In 1947, Hans Egner, Professor of Horticulture at the Agricultural College near Uppsala, Sweden began the first regional program of research on the chemistry of precipitation and discovered that an accurate mass balance for growth and development of plants could not be calculated without considering the amounts of essential nutrients in precipitation. Egner’s original network grew into an international program called the European Air Chemistry Network. Data from this Network provided important parts of the basis for Svante Odén’s assertion in 1967 about an “insidious chemical warfare among the nation’s of Europe” and Bert Bolin’s publication “Sulfur in Air and Precipitation – Sweden’s Case Study Contribution to the 1972 Stockholm Conference on the Human Environment.”

Stimulated by these advances in scientific understanding about human-induced changes in the chemical climate of the Earth and impacts on crops, forests, and aquatic ecosystems, the US Forest Service organized the “First International Symposium on Acid Precipitation and the Forest Ecosystem.” The major recommendation from this Symposium was “establishment of a permanent network of precipitation chemistry monitoring stations throughout the United States.” On December 5, 1975, the idea of using the Regional Project system of State Agricultural Experiment Stations as the framework for a long-term, multi-agency network of precipitation chemistry monitoring sites was proposed and became known as the National Atmospheric Deposition Program.

Major achievements of NADP include:

  1. Building and maintaining for 30 years, a uniquely successful partnership among many disparate federal, state, industrial, and university research communities.
  2. Developing a high quality environmental database that is trusted by both scientific and policy leaders throughout North America and around the world.

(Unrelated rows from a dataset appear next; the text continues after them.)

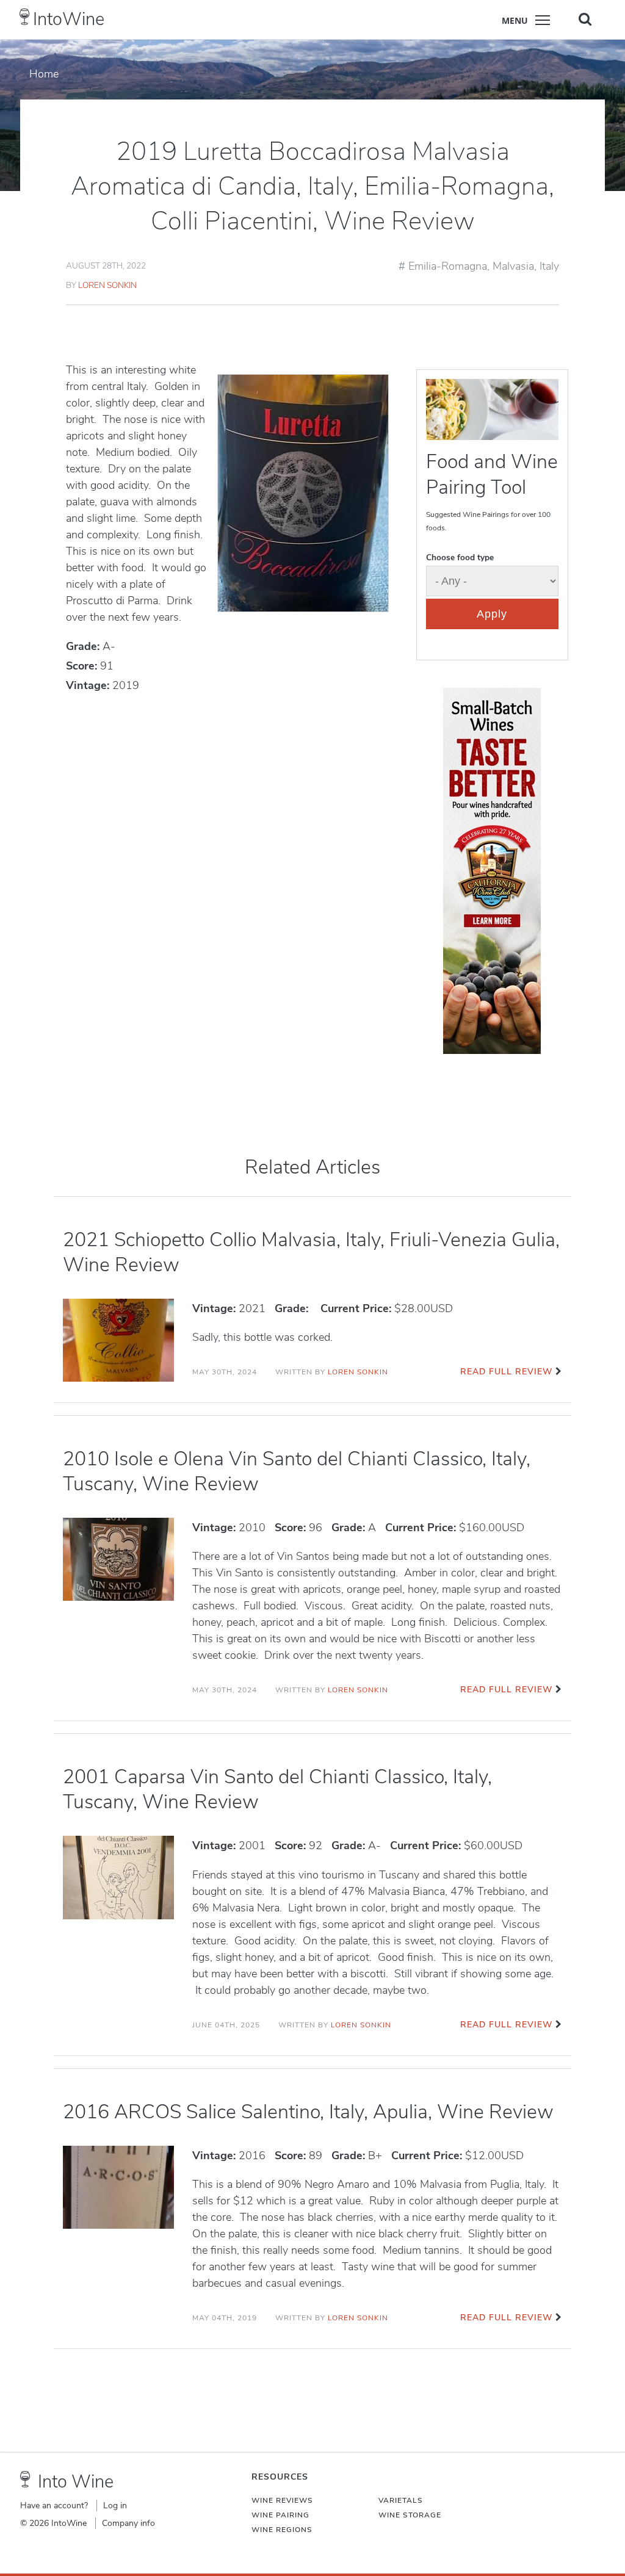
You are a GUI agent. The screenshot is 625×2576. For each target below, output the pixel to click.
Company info (128, 2523)
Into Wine (76, 2482)
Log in (115, 2505)
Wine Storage (409, 2515)
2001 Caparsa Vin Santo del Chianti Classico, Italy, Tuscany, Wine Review (277, 1789)
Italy (549, 266)
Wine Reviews (282, 2500)
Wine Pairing (280, 2515)
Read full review (506, 1371)
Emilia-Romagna (447, 266)
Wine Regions (281, 2530)
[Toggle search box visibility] (585, 19)
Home (44, 74)
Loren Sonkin (107, 285)
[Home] (25, 17)
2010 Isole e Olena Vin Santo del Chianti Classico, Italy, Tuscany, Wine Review (296, 1471)
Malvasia (513, 266)
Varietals (400, 2500)
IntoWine (68, 19)
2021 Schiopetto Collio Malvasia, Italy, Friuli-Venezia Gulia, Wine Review (311, 1252)
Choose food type (460, 557)
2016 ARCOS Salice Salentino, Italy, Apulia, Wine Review (308, 2112)
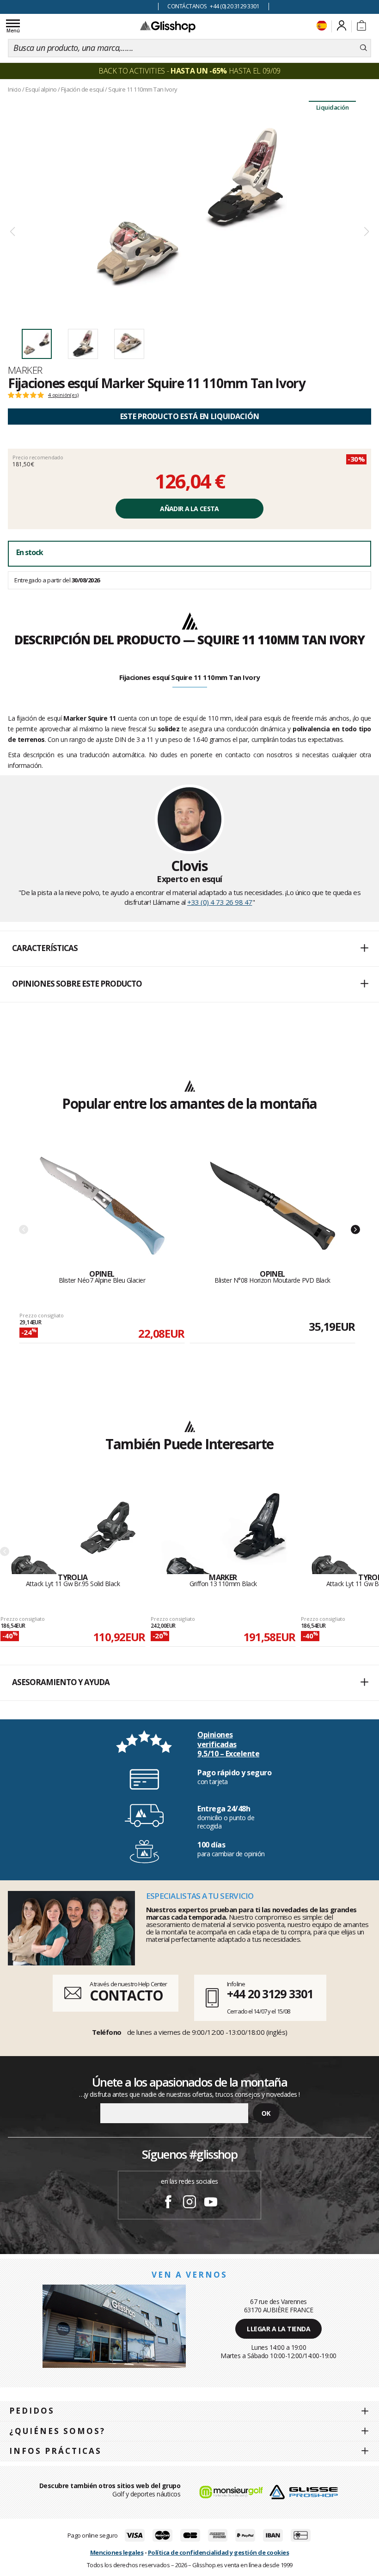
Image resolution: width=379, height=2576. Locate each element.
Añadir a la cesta (189, 508)
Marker (25, 370)
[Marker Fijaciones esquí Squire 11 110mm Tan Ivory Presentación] (189, 209)
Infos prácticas (55, 2451)
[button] (189, 949)
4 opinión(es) (63, 395)
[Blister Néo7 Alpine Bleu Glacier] (102, 1206)
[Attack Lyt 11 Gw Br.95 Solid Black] (73, 1528)
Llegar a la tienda (278, 2328)
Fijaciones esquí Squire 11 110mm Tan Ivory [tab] (189, 677)
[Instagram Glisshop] (189, 2203)
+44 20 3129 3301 (269, 1993)
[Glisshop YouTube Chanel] (210, 2203)
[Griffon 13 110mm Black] (223, 1528)
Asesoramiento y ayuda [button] (61, 1682)
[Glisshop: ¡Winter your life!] (168, 26)
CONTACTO (126, 1995)
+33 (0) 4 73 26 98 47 (219, 902)
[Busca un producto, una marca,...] (363, 48)
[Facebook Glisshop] (168, 2203)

  3. Achieving a remarkable degree of personal and professional satisfaction through collaboration and cooperation among atmospheric, agricultural, forest, aquatic, and other natural resource scientists on a continental scale.

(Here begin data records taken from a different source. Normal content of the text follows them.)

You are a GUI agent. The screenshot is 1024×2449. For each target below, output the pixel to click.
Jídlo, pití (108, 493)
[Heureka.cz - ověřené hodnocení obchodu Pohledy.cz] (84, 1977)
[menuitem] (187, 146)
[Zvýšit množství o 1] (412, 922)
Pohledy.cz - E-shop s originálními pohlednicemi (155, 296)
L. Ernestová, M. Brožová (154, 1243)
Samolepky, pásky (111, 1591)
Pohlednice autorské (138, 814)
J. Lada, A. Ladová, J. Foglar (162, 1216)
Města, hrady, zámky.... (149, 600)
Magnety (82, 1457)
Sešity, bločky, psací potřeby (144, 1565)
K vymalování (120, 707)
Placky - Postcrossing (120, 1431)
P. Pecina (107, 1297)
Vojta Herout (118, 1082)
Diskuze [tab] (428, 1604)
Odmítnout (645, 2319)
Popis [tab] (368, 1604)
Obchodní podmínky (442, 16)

  4. Maintaining a single Central Analytical Laboratory within the Illinois State Water Survey.
  5. Maintaining cooperation with the Canadian CANSAP and CAPMoN networks.
  6. Certification of network-wide QA/QC through site visits by EPA and the World Meteorological Organization.

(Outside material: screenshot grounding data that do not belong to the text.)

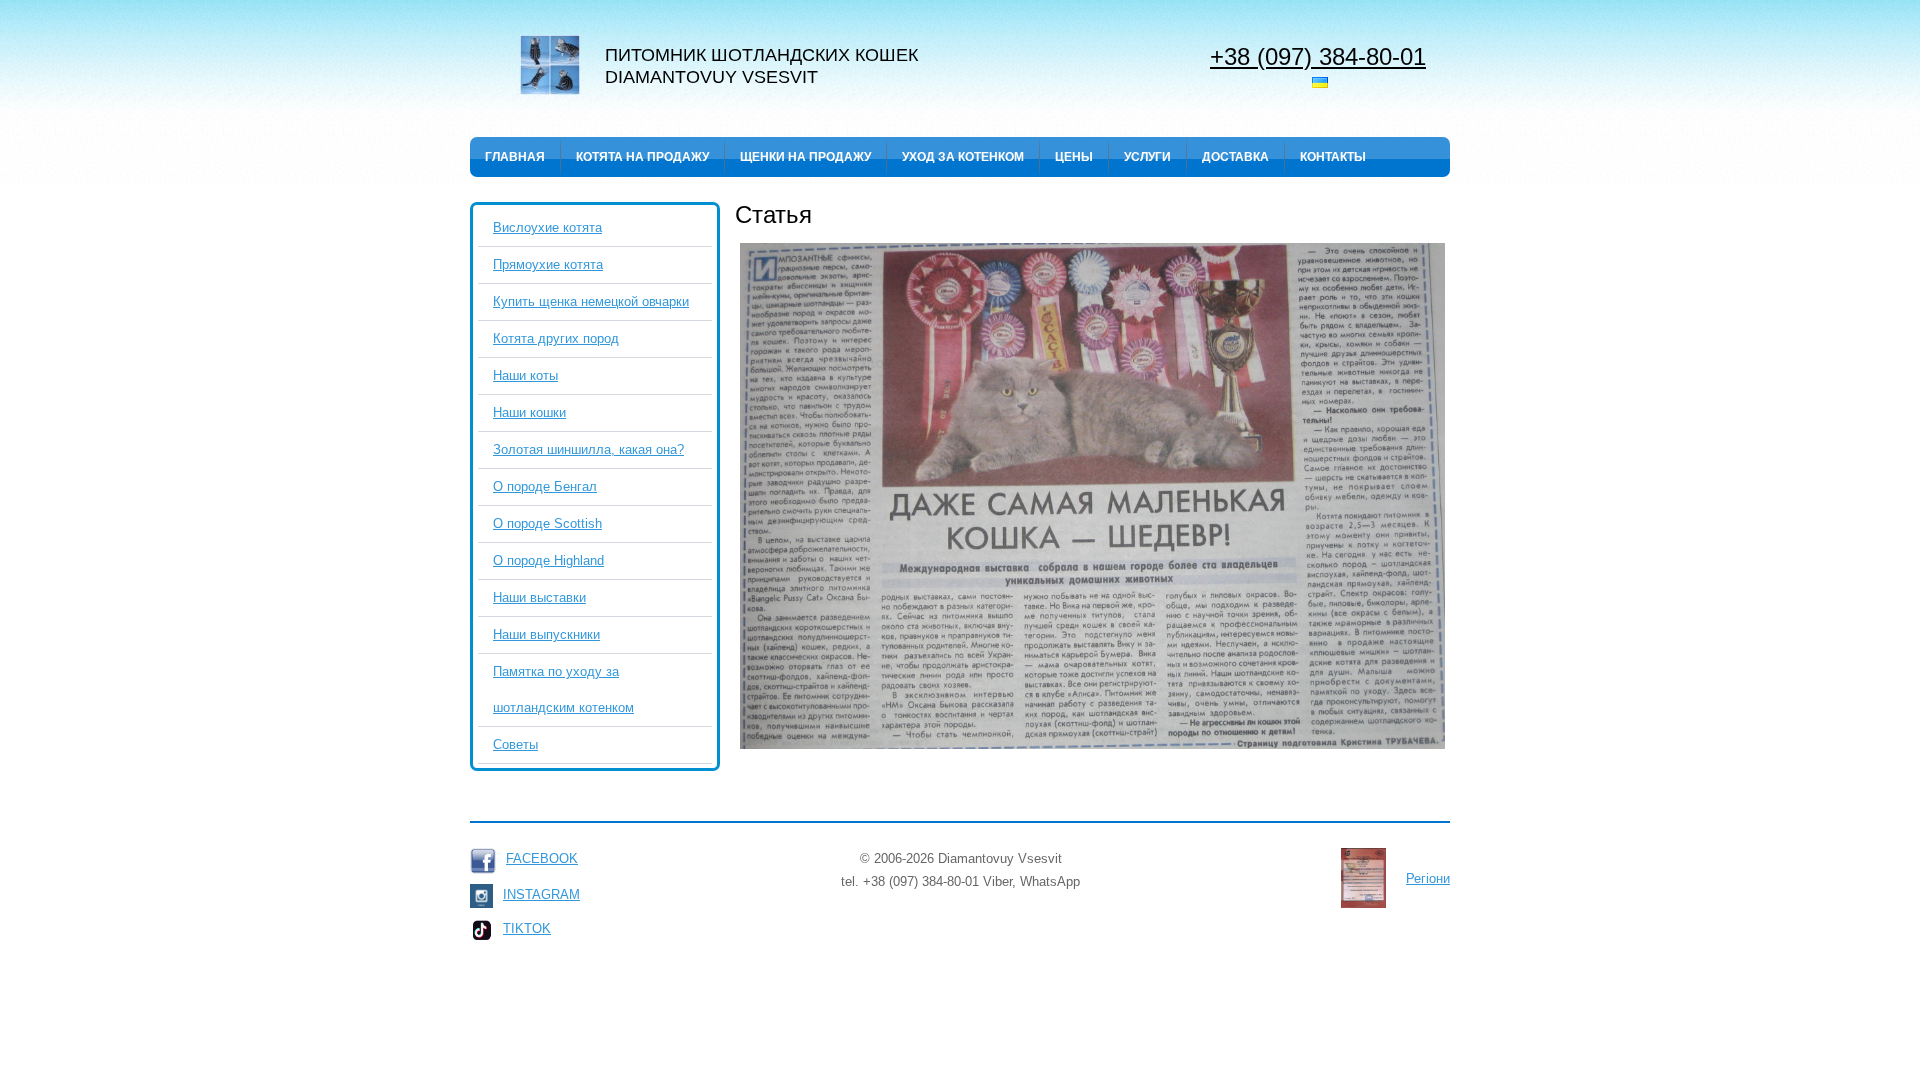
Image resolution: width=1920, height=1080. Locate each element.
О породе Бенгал (545, 486)
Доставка (1235, 157)
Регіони (1428, 878)
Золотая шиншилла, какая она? (588, 449)
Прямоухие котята (548, 264)
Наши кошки (529, 412)
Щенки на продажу (805, 157)
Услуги (1147, 157)
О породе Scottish (547, 523)
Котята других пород (556, 338)
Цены (1074, 157)
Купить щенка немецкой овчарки (591, 301)
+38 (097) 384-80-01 (1318, 56)
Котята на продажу (642, 157)
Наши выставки (539, 597)
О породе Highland (548, 560)
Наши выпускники (546, 634)
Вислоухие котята (547, 227)
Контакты (1333, 157)
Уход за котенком (963, 157)
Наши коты (525, 375)
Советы (515, 744)
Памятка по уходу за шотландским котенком (563, 689)
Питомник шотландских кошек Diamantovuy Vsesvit (761, 66)
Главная (515, 157)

  7. Periodic peer reviews of NADP.
  8. Special studies of atmospheric transport and deposition of pesticides and heavy metals and creation of NADP's Mercury Deposition Network (MDN) and Atmospheric Integrated Research Monitoring, Network (AIRMoN).
  9. Using the Internet to disseminate NADP data and information.
  10. Publishing isopleth maps showing spatial and temporal gradients in deposition of major nutrient cations and anions.
  11. Learning to survive periodic budget crises and major changes in personnel.
  12. Demonstrating that Title IV of the Clean Air Act Amendments of 1990 is working.